HOMMAGE AU CIRQUE PLUME
Comment toute cette aventure a-t-elle débuté ? Jeanne Vicerial est née à l’Isle-sur-la-Sorgue (Vaucluse). Ses parents vivaient alors la moitié du temps dans le Luberon et l’autre moitié dans le Jura suisse. Au moment du retour en Franche-Comté, elle avait deux ans. Elle a grandi à Pontarlier (Doubs), avant de monter, à peine majeure, à Paris. Sa vocation, elle la doit au Jura et plus exactement à Salins-les-Bains, où résidait le Cirque Plume, aujourd’hui disparu. : « Ce sont eux qui m’ont donné la passion des costumes, l’envie d’habiller. Mes parents m’emmenaient souvent les voir, j’ai été marquée. »

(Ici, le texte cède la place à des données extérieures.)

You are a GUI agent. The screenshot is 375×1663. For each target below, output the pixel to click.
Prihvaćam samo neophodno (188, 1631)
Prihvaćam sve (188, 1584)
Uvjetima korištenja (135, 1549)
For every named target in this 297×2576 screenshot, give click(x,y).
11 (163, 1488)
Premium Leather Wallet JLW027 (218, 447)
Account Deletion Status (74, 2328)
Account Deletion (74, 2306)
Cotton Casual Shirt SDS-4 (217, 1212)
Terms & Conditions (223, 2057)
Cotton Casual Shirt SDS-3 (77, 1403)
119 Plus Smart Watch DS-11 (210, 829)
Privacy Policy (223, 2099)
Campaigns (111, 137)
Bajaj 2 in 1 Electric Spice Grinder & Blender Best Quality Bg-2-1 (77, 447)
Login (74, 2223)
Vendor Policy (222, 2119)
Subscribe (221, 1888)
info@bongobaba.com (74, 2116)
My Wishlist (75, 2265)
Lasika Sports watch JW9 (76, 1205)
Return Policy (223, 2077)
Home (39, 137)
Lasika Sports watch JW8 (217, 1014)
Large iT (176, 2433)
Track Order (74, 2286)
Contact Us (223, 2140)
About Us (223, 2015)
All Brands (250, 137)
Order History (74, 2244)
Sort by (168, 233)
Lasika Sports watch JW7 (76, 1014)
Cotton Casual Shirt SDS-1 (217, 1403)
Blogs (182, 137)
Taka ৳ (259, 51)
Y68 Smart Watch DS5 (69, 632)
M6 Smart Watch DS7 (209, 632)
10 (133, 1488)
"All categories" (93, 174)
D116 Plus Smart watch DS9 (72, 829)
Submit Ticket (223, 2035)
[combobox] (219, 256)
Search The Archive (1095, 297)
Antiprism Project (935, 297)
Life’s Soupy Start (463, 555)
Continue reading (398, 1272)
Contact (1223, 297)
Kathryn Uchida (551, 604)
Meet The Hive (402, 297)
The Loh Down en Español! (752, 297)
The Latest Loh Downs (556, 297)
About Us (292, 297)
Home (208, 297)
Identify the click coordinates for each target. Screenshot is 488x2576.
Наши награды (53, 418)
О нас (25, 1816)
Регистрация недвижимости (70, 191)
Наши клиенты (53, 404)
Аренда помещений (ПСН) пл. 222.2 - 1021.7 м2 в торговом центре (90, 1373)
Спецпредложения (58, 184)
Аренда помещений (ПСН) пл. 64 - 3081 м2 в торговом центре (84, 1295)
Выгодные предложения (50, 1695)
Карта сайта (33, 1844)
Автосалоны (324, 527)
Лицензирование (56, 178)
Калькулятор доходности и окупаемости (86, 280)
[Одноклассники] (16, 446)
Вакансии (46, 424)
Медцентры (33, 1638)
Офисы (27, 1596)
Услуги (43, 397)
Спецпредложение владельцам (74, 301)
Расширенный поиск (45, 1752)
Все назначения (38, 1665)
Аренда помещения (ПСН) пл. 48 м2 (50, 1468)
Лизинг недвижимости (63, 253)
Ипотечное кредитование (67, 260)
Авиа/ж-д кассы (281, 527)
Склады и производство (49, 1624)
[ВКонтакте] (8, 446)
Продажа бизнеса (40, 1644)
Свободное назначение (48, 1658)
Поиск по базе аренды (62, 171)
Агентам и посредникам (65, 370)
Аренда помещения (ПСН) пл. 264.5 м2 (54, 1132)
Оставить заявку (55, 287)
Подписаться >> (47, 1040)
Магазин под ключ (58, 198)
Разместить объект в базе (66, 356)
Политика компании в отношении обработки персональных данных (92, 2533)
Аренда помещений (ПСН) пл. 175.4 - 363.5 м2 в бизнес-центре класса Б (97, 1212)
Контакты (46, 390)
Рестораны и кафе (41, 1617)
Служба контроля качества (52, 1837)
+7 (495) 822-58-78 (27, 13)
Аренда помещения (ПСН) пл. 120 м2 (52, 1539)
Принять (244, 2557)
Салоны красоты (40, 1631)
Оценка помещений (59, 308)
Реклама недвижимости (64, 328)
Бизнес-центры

Marquée par la magie d’un monde de féerie et de chimères, un univers coloré, comme les rêves de gosse. Marquée aussi par le lieu : les montagnes, le mystère de l’eau, la profondeur ténébreuse des forêts. Une part de Jeanne Vicerial réside encore dans le verger de Mesnay que conserve la famille : « J’y vais souvent, j’ai besoin de me retrouver dans ces lieux. Mes arrières-grands-parents vivaient là, je m’y sens bien et, si je dois quitter Paris, c’est là que je reviendrai. J’ai déjà pensé à créer quelque chose là-bas. »
Ce lien affectif n’est pas si incongru qu’il n’y paraît, la jeune femme a toujours été curieuse de ce que faisaient les anciens. Un œil sur le passé, un autre sur l’avenir : « La génération qui arrive invente mille vêtements, elle s’interroge. Pour moi, il est primordial de transmettre parce que le temps passe vite, beaucoup de choses changent dans le rapport au corps. Je travaille avec des étudiants, je veux rester en contact avec eux… pour ne pas perdre le fil. »
* Venerina de Clemente Susini (1754-1814), statue anatomique, en cire d’abeille, réalisée à la fin du XVIIIe siècle et conservée au Musée d’anatomie et obstétrique Palazzo Poggi à Bologne (Italie).